▶ **WHAT THE EXERCISE ASKS**: Please print the items below word for word, from the first line through the line containing "pos(510,218)", inclusive.

▶ **INPUT FOR THIS TASK**:
────
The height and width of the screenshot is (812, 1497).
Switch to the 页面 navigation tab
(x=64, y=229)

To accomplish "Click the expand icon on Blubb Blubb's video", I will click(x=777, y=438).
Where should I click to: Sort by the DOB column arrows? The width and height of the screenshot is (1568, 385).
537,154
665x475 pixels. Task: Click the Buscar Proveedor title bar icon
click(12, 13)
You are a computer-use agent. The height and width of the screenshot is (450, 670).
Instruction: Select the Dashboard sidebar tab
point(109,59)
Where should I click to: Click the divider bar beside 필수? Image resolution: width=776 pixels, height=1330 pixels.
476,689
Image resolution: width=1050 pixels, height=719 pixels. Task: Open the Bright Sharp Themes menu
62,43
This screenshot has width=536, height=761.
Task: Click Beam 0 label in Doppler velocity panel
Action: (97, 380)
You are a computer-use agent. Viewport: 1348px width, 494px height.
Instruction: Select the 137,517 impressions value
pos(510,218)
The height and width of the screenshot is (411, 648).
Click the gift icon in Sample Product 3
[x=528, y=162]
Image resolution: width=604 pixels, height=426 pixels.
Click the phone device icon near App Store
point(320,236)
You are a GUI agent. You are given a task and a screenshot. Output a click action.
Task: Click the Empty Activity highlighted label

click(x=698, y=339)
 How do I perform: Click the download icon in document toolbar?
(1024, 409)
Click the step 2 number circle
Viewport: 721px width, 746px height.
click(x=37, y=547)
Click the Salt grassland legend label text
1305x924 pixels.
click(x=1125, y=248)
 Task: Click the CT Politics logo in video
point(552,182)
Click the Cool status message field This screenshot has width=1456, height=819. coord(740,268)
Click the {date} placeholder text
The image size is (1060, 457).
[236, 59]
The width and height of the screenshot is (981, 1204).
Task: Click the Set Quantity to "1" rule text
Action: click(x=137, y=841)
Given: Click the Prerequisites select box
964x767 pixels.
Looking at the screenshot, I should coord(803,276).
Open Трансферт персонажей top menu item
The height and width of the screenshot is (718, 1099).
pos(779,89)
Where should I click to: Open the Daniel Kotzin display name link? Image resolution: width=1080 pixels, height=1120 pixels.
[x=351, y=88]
────
▶ **SOLUTION BELOW**:
The height and width of the screenshot is (812, 1497).
Switch to the 页面 navigation tab
(x=64, y=229)

To accomplish "Click the expand icon on Blubb Blubb's video", I will click(x=777, y=438).
Where should I click to: Sort by the DOB column arrows? The width and height of the screenshot is (1568, 385).
537,154
665x475 pixels. Task: Click the Buscar Proveedor title bar icon
click(12, 13)
You are a computer-use agent. The height and width of the screenshot is (450, 670).
Instruction: Select the Dashboard sidebar tab
point(109,59)
Where should I click to: Click the divider bar beside 필수? Image resolution: width=776 pixels, height=1330 pixels.
476,689
Image resolution: width=1050 pixels, height=719 pixels. Task: Open the Bright Sharp Themes menu
62,43
This screenshot has width=536, height=761.
Task: Click Beam 0 label in Doppler velocity panel
Action: (97, 380)
You are a computer-use agent. Viewport: 1348px width, 494px height.
Instruction: Select the 137,517 impressions value
pos(510,218)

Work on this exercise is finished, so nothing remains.